Published onOct 12, 2020
BUKU-MANAPANMIRR [JOINING TOGETHER]

JD

Phone & Spear is an invitation to participate in a Yolŋu art of connection.

Buku-manapanmirr means joining together. When Yolŋu use this term they point to the potential for people to come together without denying the differences that define us. Phone & Spear is an experiment with giving form to this generous Yolŋu capacity for creating mutuality and inclusion, while still allowing for distinctive, and sometimes divergent, points of view. In the design we overtly acknowledge that each member of Miyarrka Media makes sense of the world from our own perspective, according to age, experience and background. Seven voices, assembled side-by-side, marked by different colours, combine here to form a commentary that deliberately refracts our various points of view, allowing us to speak individually—and together. While this style and structure may appear confusing at first, we hope that as you turn the pages you will become attuned to not only to the individual voices, but to the rhythms, patterns and orientations that hold them together.

Language provides another way to demonstrate the generative social potential of joining things together. As my Yolŋu colleagues made clear from the start, this is a work of anthropology, and as such is primarily directed at balanda. They therefore saw no reason to produce a fully bilingual text. Nonetheless, we use many Yolŋu terms within the text, sometimes without translation. In doing so we follow Yolŋu linguistic conventions. When Yolŋu speak with non-Aboriginal people in English, they often include Yolŋu terms, adjusting the level of complexity according to how much the person already understands of their language and life. I have found this code-switching convention an extremely effective way to learn and so we decided to adopt it here when transcribing and translating the recorded discussions from which the book has been crafted. The glossary will help if you get lost.

PG

Have a look at the cycad palm standing beside our group bitja below. That’s my märi, it belongs to the land, stories and songs of my mother’s mother clan, the Wangurri people. Märi is the boss for ceremony and everything, really. Märi is our backbone. That’s how it is for us. That’s gurruṯu, what you call family or kinship.

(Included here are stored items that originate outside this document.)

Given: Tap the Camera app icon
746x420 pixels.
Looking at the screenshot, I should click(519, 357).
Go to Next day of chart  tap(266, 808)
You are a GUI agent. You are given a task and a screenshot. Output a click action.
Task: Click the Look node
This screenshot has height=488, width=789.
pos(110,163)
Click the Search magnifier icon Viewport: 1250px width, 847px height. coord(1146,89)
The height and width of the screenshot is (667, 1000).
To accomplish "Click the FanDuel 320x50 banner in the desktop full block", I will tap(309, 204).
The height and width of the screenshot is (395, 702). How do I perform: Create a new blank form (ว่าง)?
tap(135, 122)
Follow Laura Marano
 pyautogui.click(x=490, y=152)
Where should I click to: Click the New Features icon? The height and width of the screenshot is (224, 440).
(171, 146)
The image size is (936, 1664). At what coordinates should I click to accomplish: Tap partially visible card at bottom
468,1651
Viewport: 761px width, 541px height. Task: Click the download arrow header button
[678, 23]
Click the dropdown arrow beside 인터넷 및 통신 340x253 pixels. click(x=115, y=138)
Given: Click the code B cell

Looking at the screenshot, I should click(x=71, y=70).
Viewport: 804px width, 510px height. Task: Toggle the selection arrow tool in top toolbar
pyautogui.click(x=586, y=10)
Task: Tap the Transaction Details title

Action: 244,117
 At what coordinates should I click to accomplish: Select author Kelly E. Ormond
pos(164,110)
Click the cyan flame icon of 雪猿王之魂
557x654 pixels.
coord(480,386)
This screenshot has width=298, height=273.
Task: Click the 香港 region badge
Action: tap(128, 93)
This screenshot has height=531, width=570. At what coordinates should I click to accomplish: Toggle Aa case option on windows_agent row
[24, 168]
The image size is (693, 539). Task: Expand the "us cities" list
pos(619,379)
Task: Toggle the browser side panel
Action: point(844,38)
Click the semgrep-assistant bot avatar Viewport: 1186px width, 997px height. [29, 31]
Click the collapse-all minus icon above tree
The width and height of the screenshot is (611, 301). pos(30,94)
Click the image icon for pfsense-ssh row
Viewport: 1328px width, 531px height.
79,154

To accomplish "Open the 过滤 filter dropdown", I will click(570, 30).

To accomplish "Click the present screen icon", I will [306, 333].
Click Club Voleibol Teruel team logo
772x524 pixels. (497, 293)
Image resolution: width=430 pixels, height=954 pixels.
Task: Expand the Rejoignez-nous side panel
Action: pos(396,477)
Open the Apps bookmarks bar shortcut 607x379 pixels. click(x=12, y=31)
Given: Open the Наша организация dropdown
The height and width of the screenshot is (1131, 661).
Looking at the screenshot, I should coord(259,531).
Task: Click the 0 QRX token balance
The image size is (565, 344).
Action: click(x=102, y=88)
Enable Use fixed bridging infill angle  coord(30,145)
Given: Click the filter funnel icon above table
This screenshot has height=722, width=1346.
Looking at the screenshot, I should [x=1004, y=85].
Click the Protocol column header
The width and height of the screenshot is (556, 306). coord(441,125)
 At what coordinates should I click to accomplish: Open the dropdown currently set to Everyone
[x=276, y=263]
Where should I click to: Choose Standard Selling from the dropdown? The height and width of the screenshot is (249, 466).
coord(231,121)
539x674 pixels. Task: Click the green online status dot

We dedicated the book to my beloved wife who passed away a few years back, Fiona Yangathu. She called that cycad ŋäṉḏi because she had a Wangurri mother. Putting that photo and her name side-by-side here shows another relationship that is important for Yolŋu, one we call yothu-yindi [child-mother]. What I’m telling you is that Yolŋu life is complicated. It has deep patterns and meanings. It has many layers, many riches and responsibilities. You have to know how to look at things, to see those connections and feel them too. That’s why we worked hard to make this book, so that you can see, you can feel and you can know.

Together with us. Buku-manapanmirr.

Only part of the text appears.